◆ **Aufgabenstellung 1**: Gib sämtliche Zeilen der Datensätze weiter unten als JSON-Liste von Zeichenketten aus, eine Zeichenkette pro Zeile, ohne Leerzeilen.

Nun geht es Schlag auf Schlag und neben BMW bringt auch Mercedes eine vollelektrische SUV-Mittelklasse in Stellung. Der neue GLC kommt einen Zacken konservativer daher als der BMW, aber durchaus radikal neu. ntv.de durfte bereits Probe sitzen.

Frank Sieren, langjähriger China-Korrespondent, hat kürzlich in einem Interview mit der "Welt" ausführlich erklärt, warum die deutsche Autoindustrie im Grunde gar nicht mehr aufholen könne im Kampf mit den chinesischen Autobauern. Und dass ein Porsche 911 nicht einmal mehr als Prestigeobjekt im Stau funktioniere.

Zugegeben, beim Thema autonomes Fahren geht in China deutlich mehr, was allerdings auch an der Gesetzgebung liegt. Und die Tatsache, dass Apps wie Alipay oder WeChat bei den deutschen Herstellern nicht tiefenintegriert ist, hindert mehr und mehr Kunden im Reich der Mitte am Kauf europäischer Produkte. Und generell ist ja klar: Warum sollen die Chinesen deutsche Ware kaufen, wenn heimische Produkte besser und besser werden bei günstigeren Preisen? Das nennt man wohl Binsenweisheit.

Allerdings besteht immer eine Gefahr einer Fehl- oder zumindest Halbinformation, wenn man sich nicht differenziert mit der Produktlandschaft auseinandersetzt. Daher existiert in unserer Gesellschaft das Bild der rückständigen deutschen Automobilindustrie, obwohl das mitnichten der Fall ist. Viele Menschen nehmen nämlich an, dass chinesische Hersteller beim Thema Batterie, Effizienz und Ladeperformance die Nase vorn hätten. Doch diese Auffassung ist mit Vorsicht zu genießen. Denn in Wirklichkeit sind viele Brot- und Butter-Fahrzeuge der Marken BYD, Chery oder selbst des zweifelsohne renommierten Geely-Konzerns bloß mäßige Ladeperformer.

Nur wenige Chinesen laden schnell

Besonders hohe Ladetempi oder große Stromspeicher jenseits der 120 kWh gegebenenfalls mit festen Elektrolyten werden selbst bei den chinesischen Herstellern entweder noch erprobt oder sind als Serienmodelle bisher rar. Die gerade modifizierten Xpeng-Modelle G6 und G9 mit über 500 kW Ladeleistung, Nio-Topbaureihen oder spezielle Produkte von Li Auto sind im Vergleich zur Fahrzeuggesamtheit in China rare Ausnahmen. Bei Mercedes beispielsweise ploppen ebenfalls sogar schon 800 kW am Horizont auf. AMG hat es bereits kommuniziert. Hier müssen sich die Deutschen also kaum verstecken.

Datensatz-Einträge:
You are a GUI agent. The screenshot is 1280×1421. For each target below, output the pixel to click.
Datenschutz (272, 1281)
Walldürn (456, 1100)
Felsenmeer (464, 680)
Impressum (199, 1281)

◆ **Aufgabenstellung 2**: Schreib den Abschnitt des Textes über das Schnellladen von Elektroautos erneut, beginnend mit den Worten „Besonders hohe Ladetempi“ und endend mit „also kaum verstecken.“, und setze dabei „Mercedes-AMG“ an die Stelle von „AMG“.

◆ **Antwort 1**:
[
  "You are a GUI agent. The screenshot is 1280×1421. For each target below, output the pixel to click.",
  "Datenschutz (272, 1281)",
  "Walldürn (456, 1100)",
  "Felsenmeer (464, 680)",
  "Impressum (199, 1281)"
]

◆ **Antwort 2**:
Besonders hohe Ladetempi oder große Stromspeicher jenseits der 120 kWh gegebenenfalls mit festen Elektrolyten werden selbst bei den chinesischen Herstellern entweder noch erprobt oder sind als Serienmodelle bisher rar. Die gerade modifizierten Xpeng-Modelle G6 und G9 mit über 500 kW Ladeleistung, Nio-Topbaureihen oder spezielle Produkte von Li Auto sind im Vergleich zur Fahrzeuggesamtheit in China rare Ausnahmen. Bei Mercedes beispielsweise ploppen ebenfalls sogar schon 800 kW am Horizont auf. Mercedes-AMG hat es bereits kommuniziert. Hier müssen sich die Deutschen also kaum verstecken.